🚀 Full MLflow Tutorial (End-to-End, with Docker)¶

🧩 Step 1: Folder Structure¶

Create a project folder named mlflow-docker:

mlflow-docker/
│
├── docker-compose.yml
├── Dockerfile
├── requirements.txt
└── train.py

🐋 Step 2: docker-compose.yml¶

This file sets up:

MLflow Tracking Server
MLflow Client (training job)
Shared volume for logs & artifacts

version: '3.9'

services:
  mlflow-server:
    image: ghcr.io/mlflow/mlflow:v2.14.1
    container_name: mlflow-server
    environment:
      MLFLOW_TRACKING_URI: http://0.0.0.0:5000
      BACKEND_STORE_URI: sqlite:///mlflow.db
      ARTIFACT_ROOT: /mlflow/artifacts
    command: >
      mlflow server
      --backend-store-uri sqlite:///mlflow.db
      --default-artifact-root /mlflow/artifacts
      --host 0.0.0.0
      --port 5000
    ports:
      - "5000:5000"
    volumes:
      - ./mlruns:/mlflow/artifacts
      - ./mlflow.db:/mlflow/mlflow.db

  mlflow-client:
    build:
      context: .
    container_name: mlflow-client
    depends_on:
      - mlflow-server
    environment:
      MLFLOW_TRACKING_URI: http://mlflow-server:5000
      GIT_PYTHON_REFRESH: quiet
    volumes:
      - ./mlruns:/mlflow/artifacts    # 👈 shared volume so artifacts appear locally
    command: ["python", "train.py"]

🧱 Step 3: Dockerfile (for `mlflow-client`)¶

FROM python:3.10-slim

WORKDIR /app

COPY requirements.txt .
RUN pip install --no-cache-dir -r requirements.txt

COPY train.py .

CMD ["python", "train.py"]

🧠 Step 4: requirements.txt¶

mlflow==2.14.1
scikit-learn
pandas
numpy

🧪 Step 5: train.py — Regression Example¶

import mlflow
import mlflow.sklearn
from sklearn.datasets import load_diabetes
from sklearn.ensemble import RandomForestRegressor
from sklearn.metrics import mean_squared_error
from sklearn.model_selection import train_test_split

# Set experiment
mlflow.set_experiment("Regression_Example")

# Load dataset
X, y = load_diabetes(return_X_y=True)
X_train, X_test, y_train, y_test = train_test_split(X, y, test_size=0.2, random_state=42)

# Train model
model = RandomForestRegressor(n_estimators=100, random_state=42)
model.fit(X_train, y_train)
predictions = model.predict(X_test)
mse = mean_squared_error(y_test, predictions)

# Log with MLflow
with mlflow.start_run(run_name="RandomForestRegression"):
    mlflow.log_param("n_estimators", 100)
    mlflow.log_metric("mse", mse)
    mlflow.sklearn.log_model(model, artifact_path="model")

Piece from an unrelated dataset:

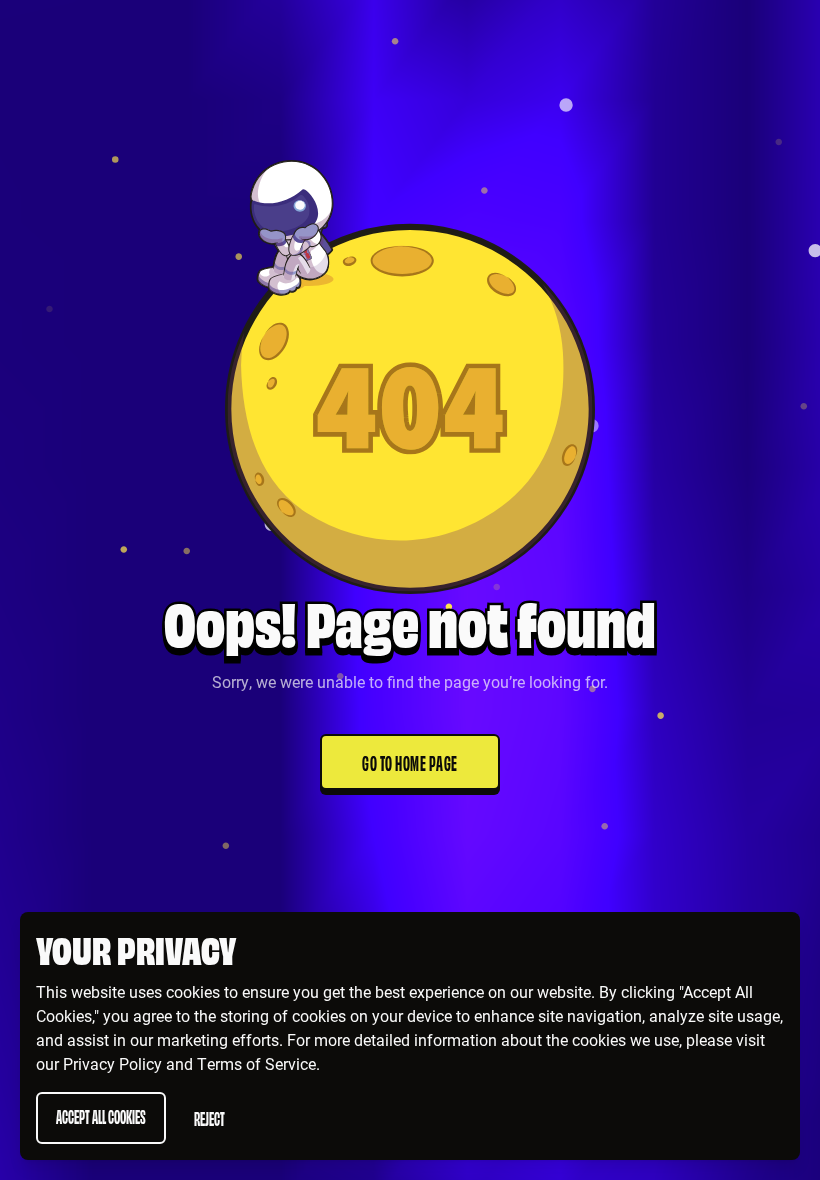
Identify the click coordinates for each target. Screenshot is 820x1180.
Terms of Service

print("✅ Training complete")
print("🌐 MLflow tracking URI:", mlflow.get_tracking_uri())

▶️ Step 6: Build and Run Everything¶

From your terminal inside the folder:

docker compose up --build

When you see:

mlflow-server  | Listening at: http://0.0.0.0:5000

Go to your browser:
👉 http://localhost:5000

You’ll see:

Experiment: Regression_Example
Run: RandomForestRegression
Metrics: mse
Artifacts: model/

🧩 Step 7: Verify Artifacts on Your Host¶

After training completes, check locally:

ls mlruns/0/

You should see a folder with your run_id, like:

mlruns/0/fe3f0745d91548c38c8b8f0a3f3c4759/

Inside:

artifacts/model/

✅ This is your trained model, stored locally.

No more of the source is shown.